## Set task
Convert the listing below into a JSON list of strings with one string per line. Omit blank lines and leave the pictures out.

## Dataset content

☆ ☆ ☆

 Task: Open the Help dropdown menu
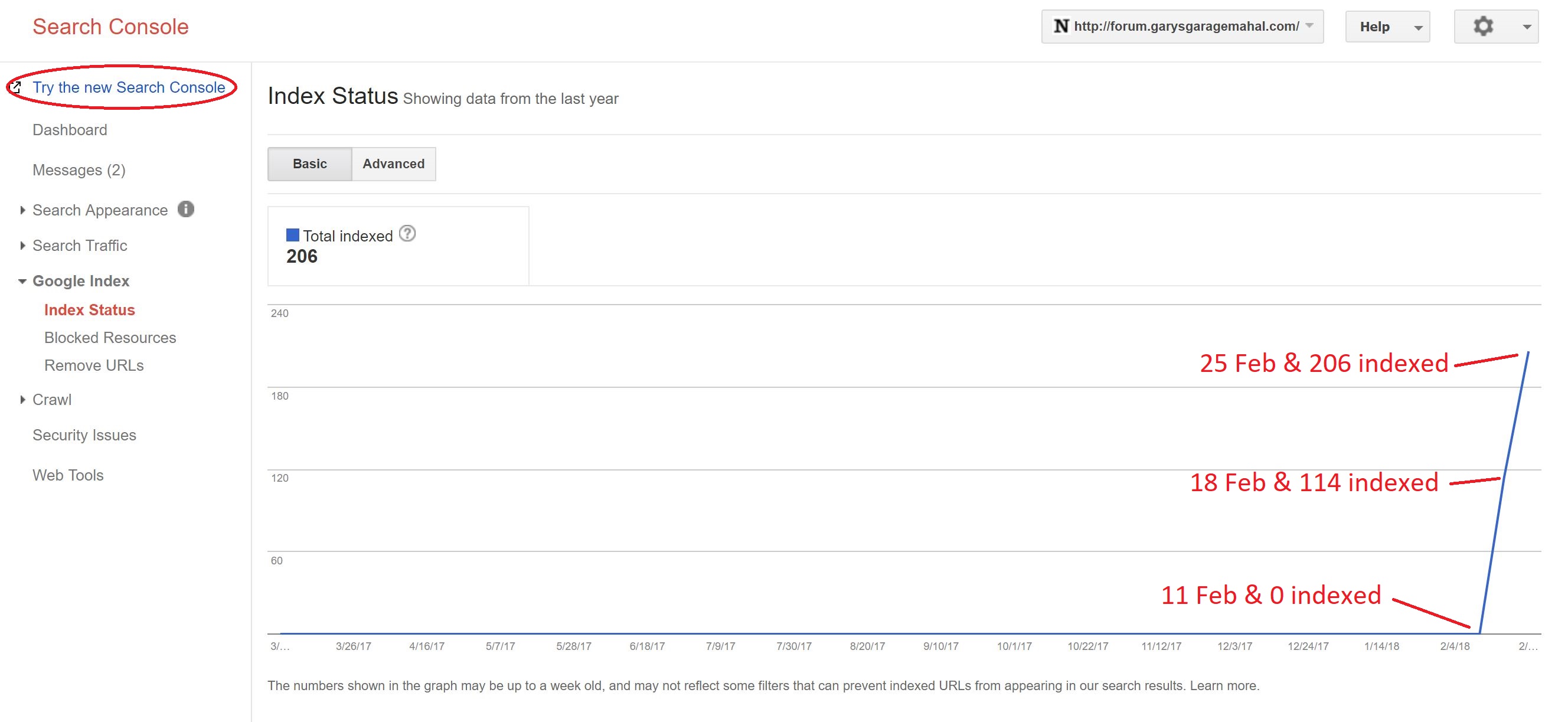[x=1387, y=27]
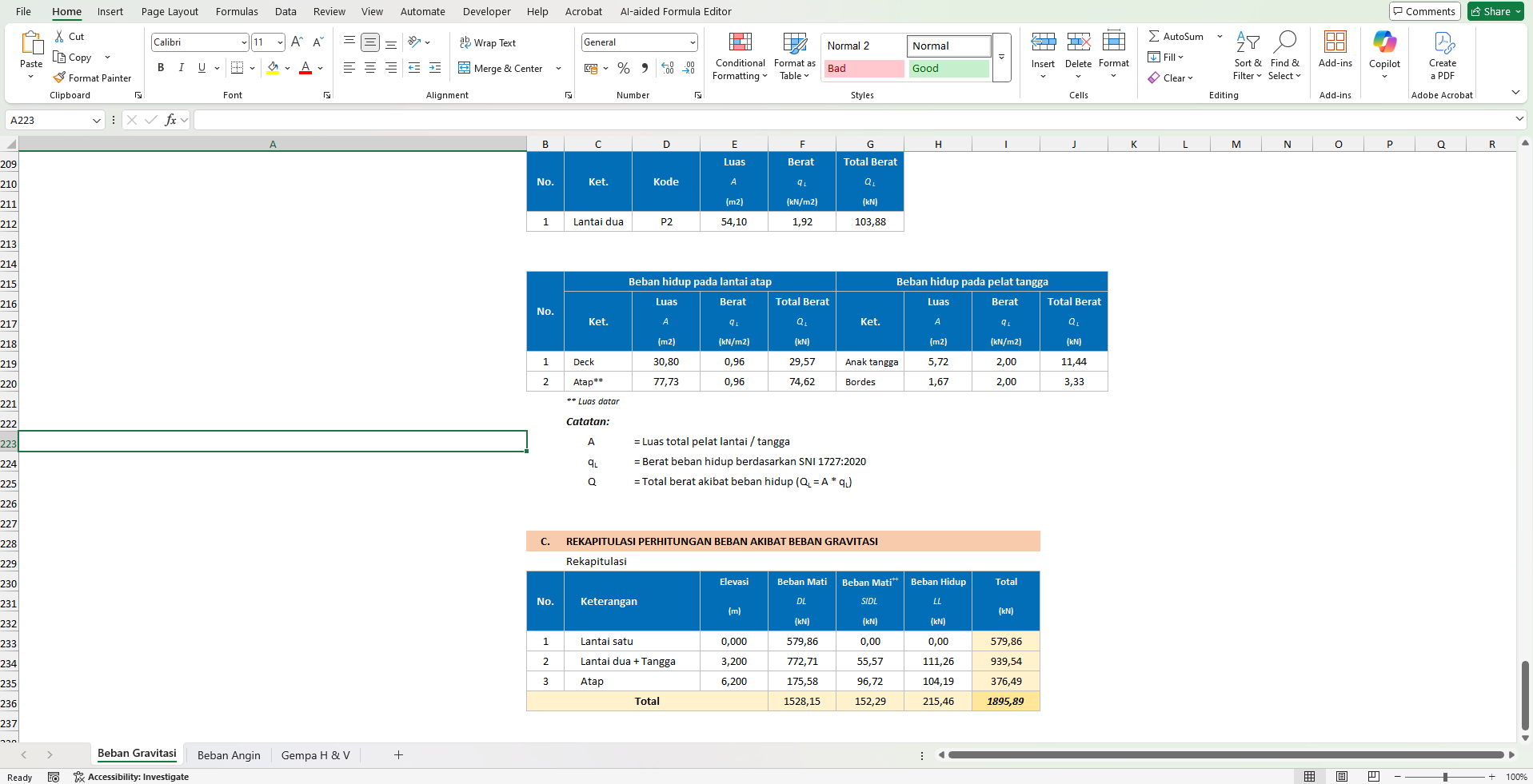Expand the Calibri font name dropdown
The width and height of the screenshot is (1533, 784).
(244, 42)
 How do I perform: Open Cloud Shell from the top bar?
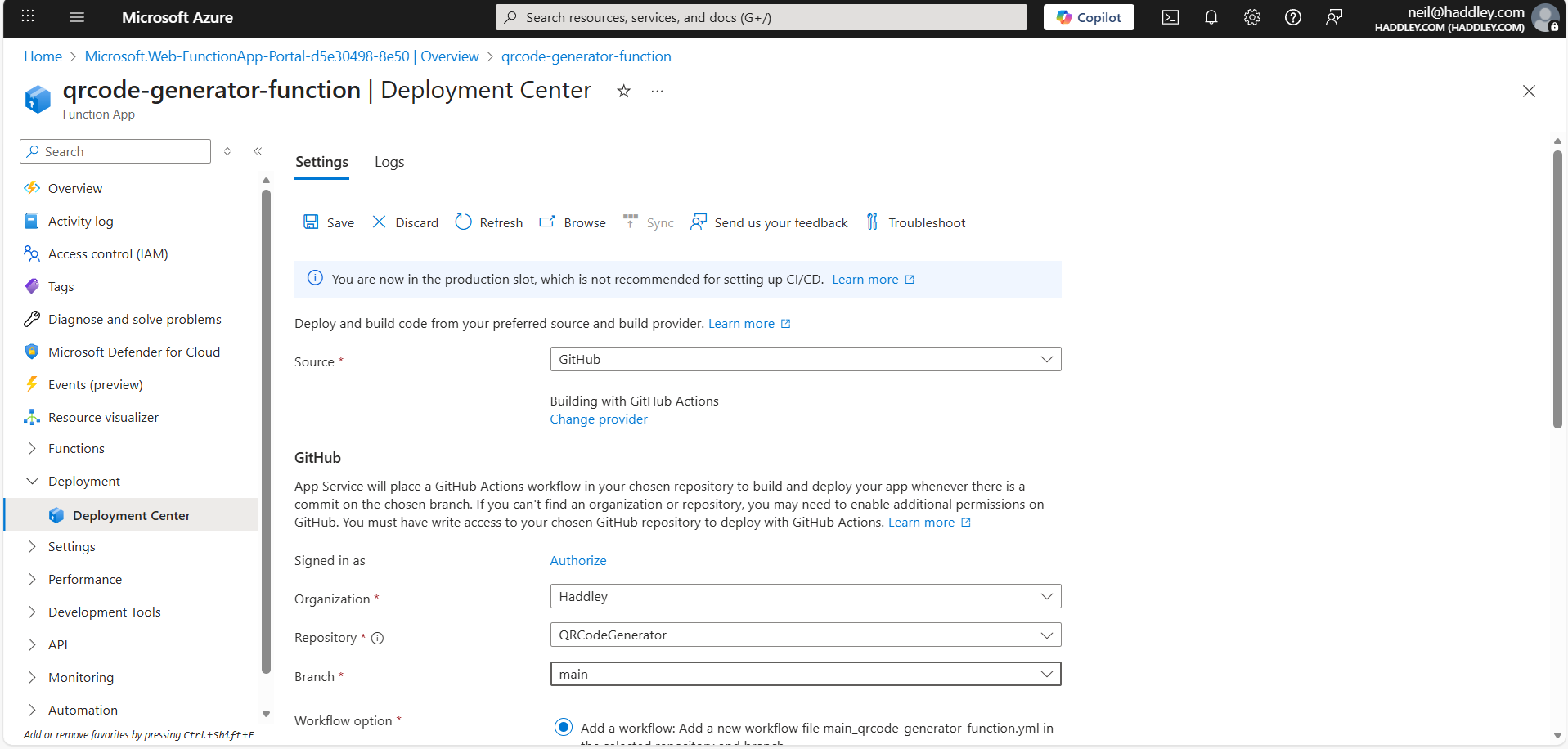pyautogui.click(x=1170, y=16)
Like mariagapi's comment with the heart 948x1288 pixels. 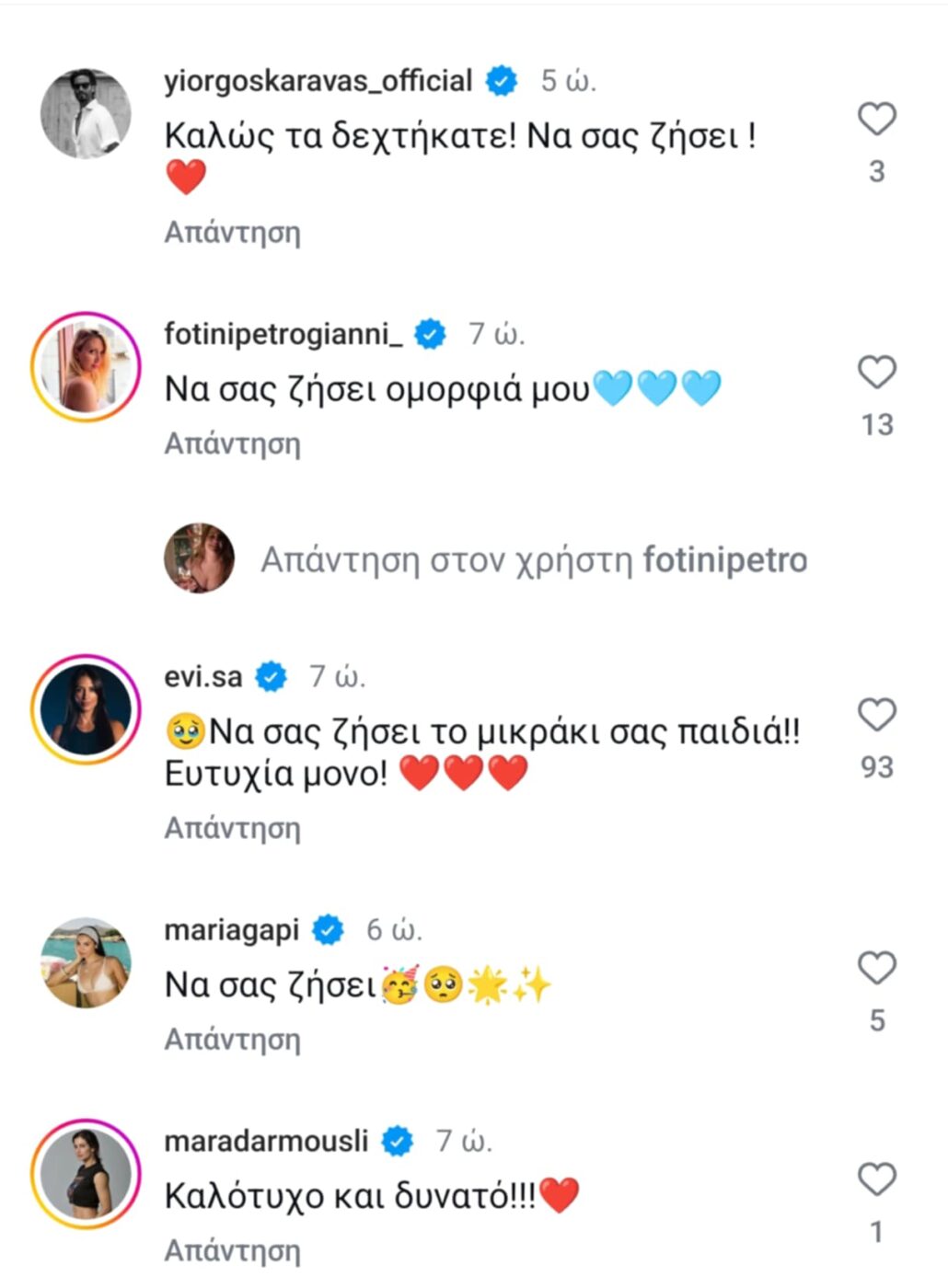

☆ ☆ ☆

## The solution
[
  " Task: Open the Help dropdown menu",
  "[x=1387, y=27]",
  "Expand the Calibri font name dropdown",
  "The width and height of the screenshot is (1533, 784).",
  "(244, 42)",
  " How do I perform: Open Cloud Shell from the top bar?",
  "pyautogui.click(x=1170, y=16)",
  "Like mariagapi's comment with the heart 948x1288 pixels. "
]